Events closer to home would see China’s worst nightmare almost come true. The 1995-1996 Taiwan Strait Crisis nearly brought Beijing and Washington to blows. The blows, however, would have been all American, as China’s military would soon discover they could not even find American aircraft carriers operating close to their shores, let alone attack them.
The PRC was determined not to suffer that fate. Chinese leaders, even today, know they can’t match America in all aspects of modern warfare. However, missiles give them an asymmetric advantage as they are cheap to build and hard to defend against.
For the last twenty years, Beijing has been on a crash course to ensure it has not only the ability to strike carriers operating in the Pacific with showers of missiles, but also any military bases near China, or any U.S. allies such as Japan or Taiwan for that matter. Beijing can now call upon thousands of ballistic, cruise and in the future, hypersonic missiles to strike across large swaths of Asia. And of most concern, a “carrier-killer” missile that could target and sink naval vessels at ranges as far as 2,500 miles.

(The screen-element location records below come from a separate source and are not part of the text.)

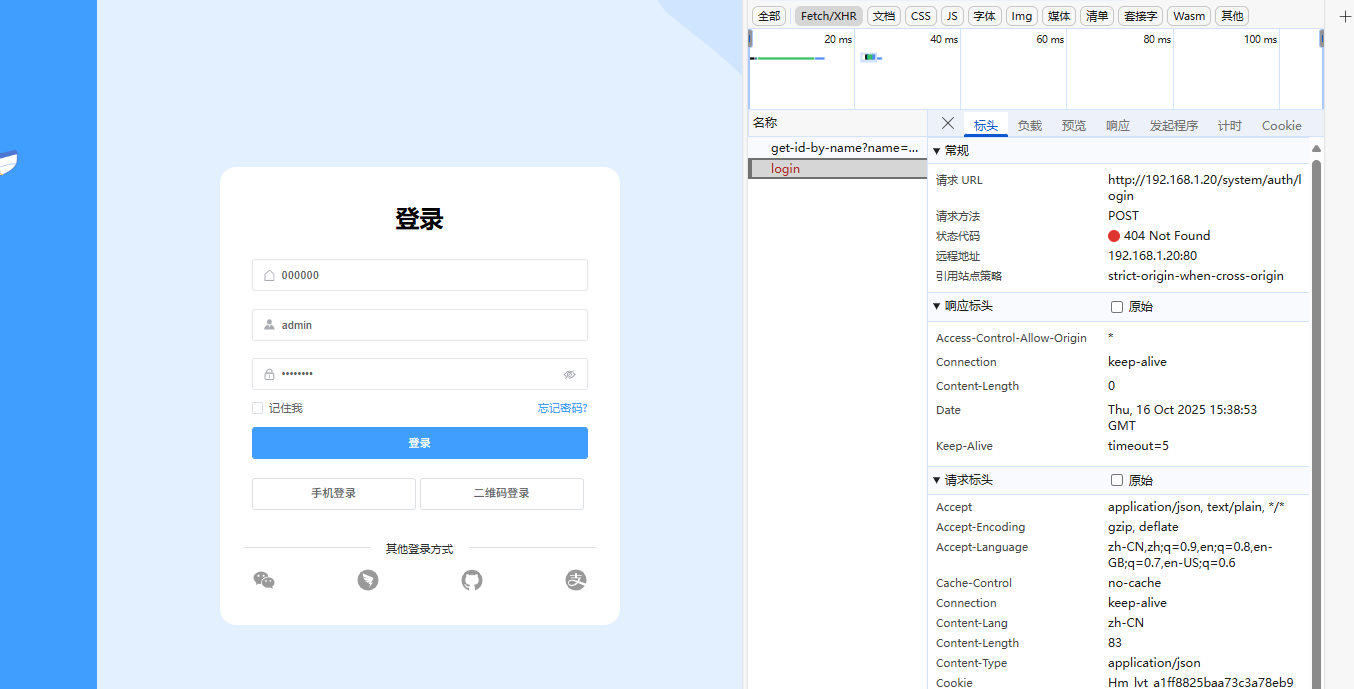Viewport: 1354px width, 689px height.
Task: Collapse the 响应标头 section
Action: [937, 306]
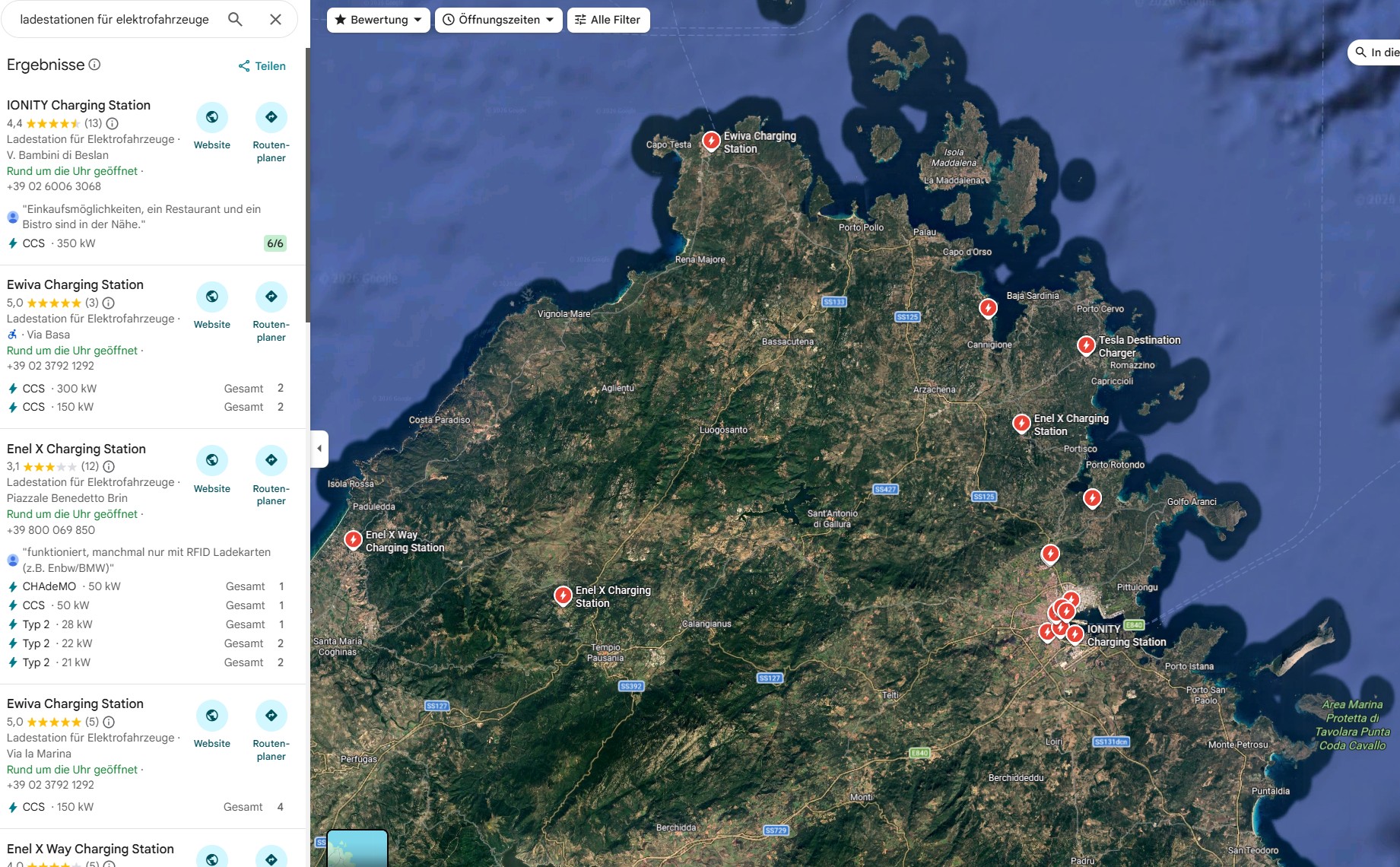1400x867 pixels.
Task: Select the Tesla Destination Charger map pin
Action: tap(1086, 345)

North Korea, it seems, is following a slower but similar strategy. Guided by Chinese direct and indirect assistance, the Kim regime is now pursuing missiles of all different ranges, sizes and capabilities—even developing what could end up becoming its very own carrier-killer.
Just like China, North Korea knows it can’t match America’s military might head-on. So instead, Pyongyang is betting the sheer size and scale of its missile arsenal will keep President Trump at bay—and Kim Jong Un in power.
This leaves the United States in a bind as it faces not one, but two nations armed with quickly growing missiles arsenals in a part of the world where Washington’s interests are vital. Missile defenses systems could certainly be deployed across Northeast Asia and the wider Asia-Pacific but are expensive, so expensive that defending against every single missile threat is impossible.
There does seem a simple solution: for Washington to deploy land-based missiles, just like China and North Korea. However, thanks to the Intermediate-Range Forces Treaty (INF) signed by the U.S. and Russia towards the end of the Cold War, Washington is prohibited from developing missiles with ranges of 310-3420 miles, the exact range or weapons America needs.
So how should America respond? With no restriction on sea-based weapons, America could expand dramatically the size of its submarine fleet that can carry cruise missiles to ensure Washington could respond dramatically to any Chinese or North Korean threat. But building more subs takes years, and America and its allies are facing this threat now.
America could also withdraw from the INF treaty, perhaps not upsetting Russia as it has been caught violating it anyway. But unfortunately, it would still take years for America to build new missile platforms and would open the door for Russia to quickly deploy new systems to Europe, potentially gaining a crucial military advantage over NATO.
For the moment, China and now North Korea might have one crucial military advantage over America. One that nations like Iran and others will be all too eager to replicate.